Finite Element Method for Programmers: A shotgun introduction

Back in highschool you learned about the laws of physics. Whether you had fun with your teacher's theories of extraterrestrial life or struggled to pass, I'm sure  "Maxwell", "Newton", "mass" and "energy" are still familiar terms, and if you're proud to admit you're a geek perhaps you occasionally mention them in conversation about the origin of the Universe, the "God" particle, time travel.
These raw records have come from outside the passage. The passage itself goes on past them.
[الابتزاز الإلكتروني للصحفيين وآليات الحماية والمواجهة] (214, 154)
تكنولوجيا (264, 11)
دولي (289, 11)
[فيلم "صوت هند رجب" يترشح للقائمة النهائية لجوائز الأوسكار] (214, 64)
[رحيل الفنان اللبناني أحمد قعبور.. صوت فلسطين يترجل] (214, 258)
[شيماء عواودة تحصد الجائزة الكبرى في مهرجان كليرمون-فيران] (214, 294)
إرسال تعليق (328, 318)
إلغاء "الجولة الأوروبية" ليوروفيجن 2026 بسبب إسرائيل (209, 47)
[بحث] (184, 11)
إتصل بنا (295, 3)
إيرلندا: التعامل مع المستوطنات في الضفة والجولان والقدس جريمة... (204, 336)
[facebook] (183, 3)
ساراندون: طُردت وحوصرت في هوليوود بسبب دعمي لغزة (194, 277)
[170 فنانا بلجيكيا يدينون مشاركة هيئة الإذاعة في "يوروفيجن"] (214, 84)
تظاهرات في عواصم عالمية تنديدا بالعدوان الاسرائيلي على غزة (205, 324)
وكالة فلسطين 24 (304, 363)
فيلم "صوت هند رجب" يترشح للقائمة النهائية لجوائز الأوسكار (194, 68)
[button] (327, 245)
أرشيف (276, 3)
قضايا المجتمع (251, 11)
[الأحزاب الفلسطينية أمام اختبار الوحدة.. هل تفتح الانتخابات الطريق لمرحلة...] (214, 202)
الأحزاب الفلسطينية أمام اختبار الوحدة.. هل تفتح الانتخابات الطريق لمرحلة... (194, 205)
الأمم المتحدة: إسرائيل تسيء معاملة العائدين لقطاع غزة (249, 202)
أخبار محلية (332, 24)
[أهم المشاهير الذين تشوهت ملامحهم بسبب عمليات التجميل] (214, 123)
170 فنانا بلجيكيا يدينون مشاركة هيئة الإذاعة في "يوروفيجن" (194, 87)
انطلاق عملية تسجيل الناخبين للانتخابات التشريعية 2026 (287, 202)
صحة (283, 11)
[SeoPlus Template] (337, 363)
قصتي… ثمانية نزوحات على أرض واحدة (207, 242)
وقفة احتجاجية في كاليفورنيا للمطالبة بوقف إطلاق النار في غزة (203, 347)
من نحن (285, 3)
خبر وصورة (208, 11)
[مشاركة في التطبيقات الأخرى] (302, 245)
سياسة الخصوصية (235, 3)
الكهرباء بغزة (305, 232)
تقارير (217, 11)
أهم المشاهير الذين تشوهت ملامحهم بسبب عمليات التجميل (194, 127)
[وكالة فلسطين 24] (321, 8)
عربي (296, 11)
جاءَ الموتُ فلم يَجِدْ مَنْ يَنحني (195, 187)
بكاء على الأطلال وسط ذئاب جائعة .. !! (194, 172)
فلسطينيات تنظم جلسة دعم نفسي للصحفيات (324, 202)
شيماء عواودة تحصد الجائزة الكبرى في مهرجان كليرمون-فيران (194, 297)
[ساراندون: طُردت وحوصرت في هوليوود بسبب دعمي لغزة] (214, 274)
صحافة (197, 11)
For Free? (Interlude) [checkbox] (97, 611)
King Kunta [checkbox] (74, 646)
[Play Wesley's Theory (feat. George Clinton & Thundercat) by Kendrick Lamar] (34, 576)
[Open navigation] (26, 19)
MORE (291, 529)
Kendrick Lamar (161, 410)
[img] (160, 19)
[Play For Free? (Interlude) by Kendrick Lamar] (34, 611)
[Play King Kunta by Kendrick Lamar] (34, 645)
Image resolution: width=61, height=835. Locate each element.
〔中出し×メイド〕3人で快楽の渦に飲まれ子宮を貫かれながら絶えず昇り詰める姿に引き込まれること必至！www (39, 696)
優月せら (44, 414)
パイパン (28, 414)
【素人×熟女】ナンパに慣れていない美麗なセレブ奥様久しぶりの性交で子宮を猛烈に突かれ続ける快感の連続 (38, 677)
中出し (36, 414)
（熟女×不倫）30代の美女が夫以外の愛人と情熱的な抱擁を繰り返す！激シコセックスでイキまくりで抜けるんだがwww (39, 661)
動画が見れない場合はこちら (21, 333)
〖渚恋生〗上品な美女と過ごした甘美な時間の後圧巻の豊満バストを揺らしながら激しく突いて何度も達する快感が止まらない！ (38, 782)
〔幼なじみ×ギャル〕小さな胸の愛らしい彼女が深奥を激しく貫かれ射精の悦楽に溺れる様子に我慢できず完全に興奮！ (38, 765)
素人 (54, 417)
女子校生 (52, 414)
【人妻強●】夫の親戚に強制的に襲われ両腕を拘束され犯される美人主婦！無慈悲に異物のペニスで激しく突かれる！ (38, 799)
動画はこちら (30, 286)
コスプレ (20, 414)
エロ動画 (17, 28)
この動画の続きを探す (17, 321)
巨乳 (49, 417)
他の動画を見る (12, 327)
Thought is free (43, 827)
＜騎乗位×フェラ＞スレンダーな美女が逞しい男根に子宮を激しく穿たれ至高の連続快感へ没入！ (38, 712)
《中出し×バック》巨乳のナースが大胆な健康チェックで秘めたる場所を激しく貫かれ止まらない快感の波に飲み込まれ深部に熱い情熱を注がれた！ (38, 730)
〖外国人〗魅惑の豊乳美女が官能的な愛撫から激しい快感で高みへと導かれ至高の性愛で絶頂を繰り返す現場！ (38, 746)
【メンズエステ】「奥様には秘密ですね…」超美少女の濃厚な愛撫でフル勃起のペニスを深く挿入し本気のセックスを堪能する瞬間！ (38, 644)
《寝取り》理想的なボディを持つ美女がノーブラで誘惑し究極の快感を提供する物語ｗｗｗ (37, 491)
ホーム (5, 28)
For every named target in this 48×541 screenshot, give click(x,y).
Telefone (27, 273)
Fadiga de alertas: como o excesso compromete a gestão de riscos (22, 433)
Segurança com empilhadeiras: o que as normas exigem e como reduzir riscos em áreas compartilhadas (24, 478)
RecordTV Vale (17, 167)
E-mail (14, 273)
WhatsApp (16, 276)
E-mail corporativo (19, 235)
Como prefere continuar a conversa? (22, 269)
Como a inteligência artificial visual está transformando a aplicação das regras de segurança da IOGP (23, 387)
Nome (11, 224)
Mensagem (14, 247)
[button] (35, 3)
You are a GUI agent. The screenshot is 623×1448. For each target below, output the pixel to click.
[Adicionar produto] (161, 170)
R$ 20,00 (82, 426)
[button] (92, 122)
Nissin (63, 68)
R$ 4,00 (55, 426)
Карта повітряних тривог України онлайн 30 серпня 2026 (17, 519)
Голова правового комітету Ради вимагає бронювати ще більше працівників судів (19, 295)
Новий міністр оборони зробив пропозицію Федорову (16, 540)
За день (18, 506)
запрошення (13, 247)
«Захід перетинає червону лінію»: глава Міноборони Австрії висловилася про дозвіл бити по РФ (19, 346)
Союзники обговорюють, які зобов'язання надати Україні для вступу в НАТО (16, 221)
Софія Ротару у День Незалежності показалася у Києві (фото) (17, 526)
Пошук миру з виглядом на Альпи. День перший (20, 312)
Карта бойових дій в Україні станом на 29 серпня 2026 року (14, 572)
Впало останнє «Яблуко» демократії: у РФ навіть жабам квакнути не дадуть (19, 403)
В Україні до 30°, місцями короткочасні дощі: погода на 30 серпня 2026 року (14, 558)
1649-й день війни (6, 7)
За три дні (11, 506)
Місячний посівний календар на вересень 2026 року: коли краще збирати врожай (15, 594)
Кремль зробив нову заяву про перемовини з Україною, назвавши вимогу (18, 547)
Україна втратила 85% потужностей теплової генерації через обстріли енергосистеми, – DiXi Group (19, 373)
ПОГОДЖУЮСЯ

Coming back to the real world - as real as Formula 1 cars, let's assume - finite element method (abbreviated FEM) is the "dominant discretization technique in structural mechanics." It's based on subdiving the model/representation into simpler components called... *tada* elements.


Meshing of a gear drive

Degrees of freedom and unknown functions


Now, if you took robotics (which sounds a lot cooler when you mention it in conversations then what you actually studied at your university - at least in my case) you might recall what degrees of freedom (DOF) are. They are the (unknown) functions which characterize the response of each finite element.

To get a feel of "degrees of freedom": an automobile with highly stiff suspension can be considered to be a rigid body traveling on a plane (a flat, two-dimensional space). This body has three independent degrees of freedom consisting of two components of translation and one angle of rotation. Skidding or drifting is a good example of an automobile's three independent degrees of freedom.